The thinking is based on a number of conceptual linkages. Firstly, through paying taxes, the population has a stake in supporting the state, and the state has an interest in being responsive. Tax reform is thus assumed to lead to a more vocal population and a more responsive government. Secondly, taxation can therefore be used to extend the reach of the state over its territory; which is considered an essential element of an effective state. Indeed, “levels of taxation can be considered a useful indicator of state performance”[i]. Thirdly, countries with higher taxation economic resources are distributed more equally, leading to greater social cohesion.
In fragile states these conceptual linkages may not hold up because of the specific context and particular challenges. Citizens may not gain enough voice to hold their governments to account when they become taxpayers – a somewhat responsive state is actually considered to be a precondition for citizen’s voice to become effective.
Fragile states are often not particularly responsive, nor legitimate for that matter. Questions can be raised about the wisdom of expanding the state presence if its basic legitimacy has not yet been achieved. Perceived or real inequalities in treatment of specific social groups can exacerbate conflict, especially if the state has very little capacity.
Even in western countries, tax collectors are hardly seen as benevolent harbingers of the benefits of the state, so casting a wide net to include as many groups as possible in the tax base is likely to meet resistance.
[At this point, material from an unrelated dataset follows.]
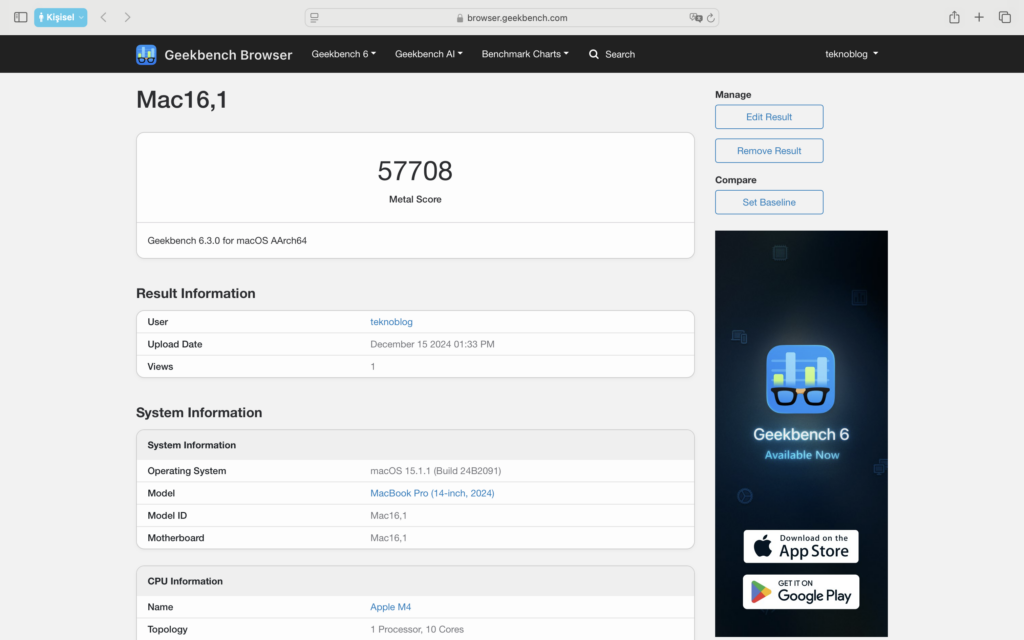The height and width of the screenshot is (640, 1024).
Task: Click the Set Baseline button
Action: 769,202
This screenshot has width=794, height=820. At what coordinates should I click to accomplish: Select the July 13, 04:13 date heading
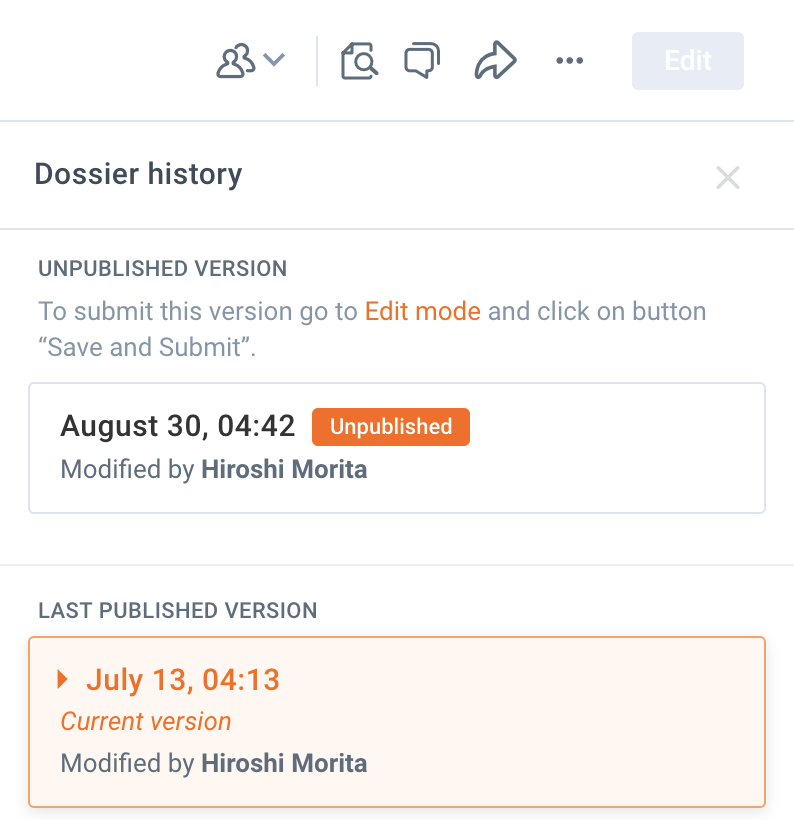pos(182,680)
As the OECD report suggests, showing the relationship between taxes raised and services delivered may indeed help boost tax morale, but again only if these services are actually delivered, something fragile states tend to struggle to do effectively.
The Chicken or the Egg?
An effective tax system requires state legitimacy, transparency and effectiveness. But these are exactly the things that tax reform is supposed to help achieve. The report acknowledges that political will is essential. but what if this political will is not there, or the vested interests too powerful?
Research shows that while formal tax structures and tax administrations have been transformed in many countries, improvements in levels of income tax collection and the redistributive potential of taxation have been very difficult to achieve[ii]. It is precisely the political nature of taxation that makes it so resistant to change, as it encounters strong resistance from vested interests, and mobilising the potential winners is hard. Even those who stand to gain tend to perceive the reforms as threatening because of the limited trust in government[iii].
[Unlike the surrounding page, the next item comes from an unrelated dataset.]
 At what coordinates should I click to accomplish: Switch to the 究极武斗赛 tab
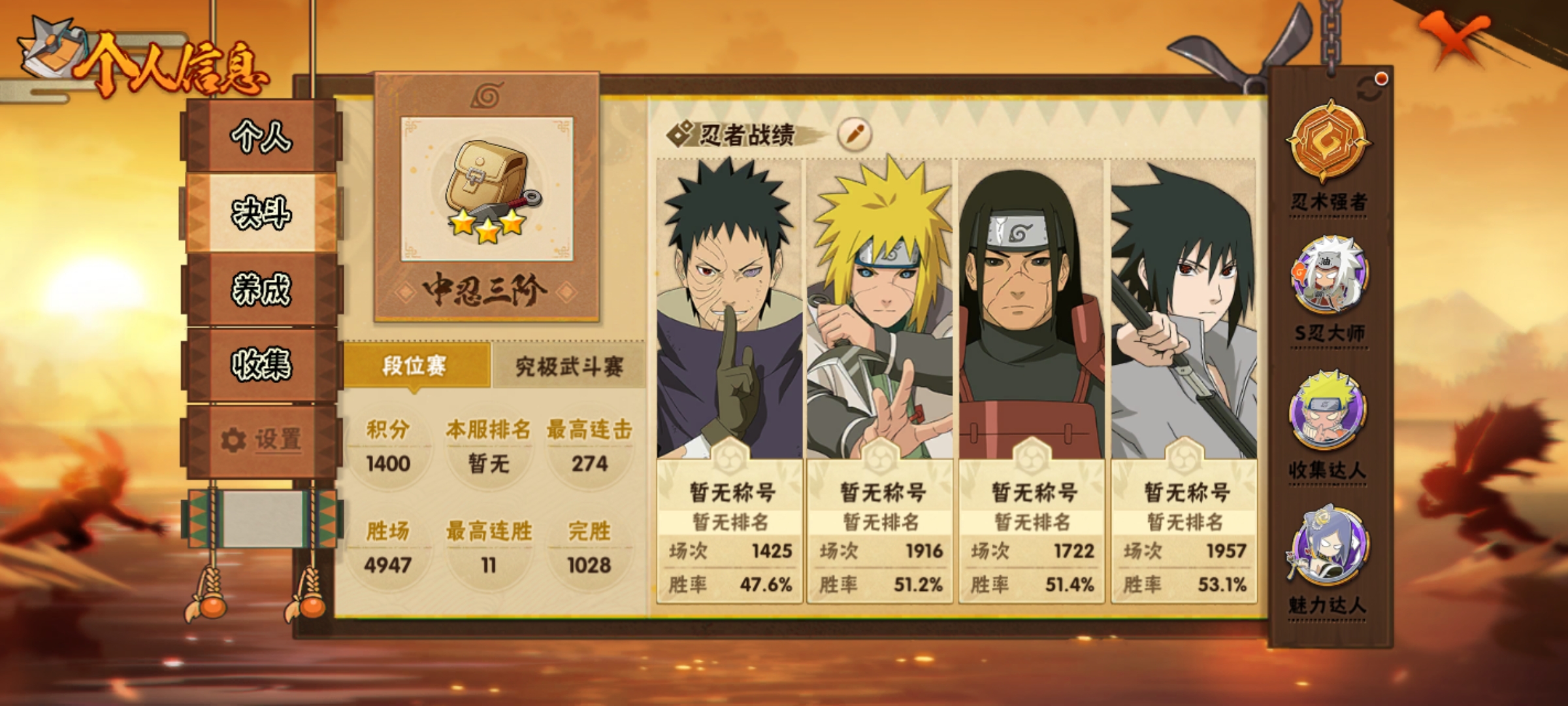(x=568, y=366)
Rather than assuming that tax reform can do all these nice things for statebuilding in fragile states, it would be better to look at whether the preconditions are there for these theories of change to hold. And if not, what margins of maneuver still exist? What could be a – perhaps small – way to catalyse this virtuous circle of public spending, government legitimacy, willingness to pay taxes, and so forth? Where can coalitions for reform be achieved? Is it possible to design tax reforms that align with elite incentives, or can one think of domestic reforms that would help shift interests of the elite towards a more pro-poor tax and development system?
Tax restructuring has the potential to be a force for good, and this OECD report clearly presents important approaches that can be taken. Yet, with tax reform, as with many other issues on the statebuilding agenda, it is the politics that matter. Development discourse still has to find a way to really integrate politics into its way of thinking, and move beyond the current tendency to bring political theory in without changing the technocratic approaches it is so used to advancing.
[i] Di John, J., Taxation, Resource Mobilisation and State Performance, Crisis States Research Centre, 2010
[ii] Prichard, W., Taxation and State Building: Towards a Governance Focused Tax Reform Agenda, IDS Working Paper 341, 2010.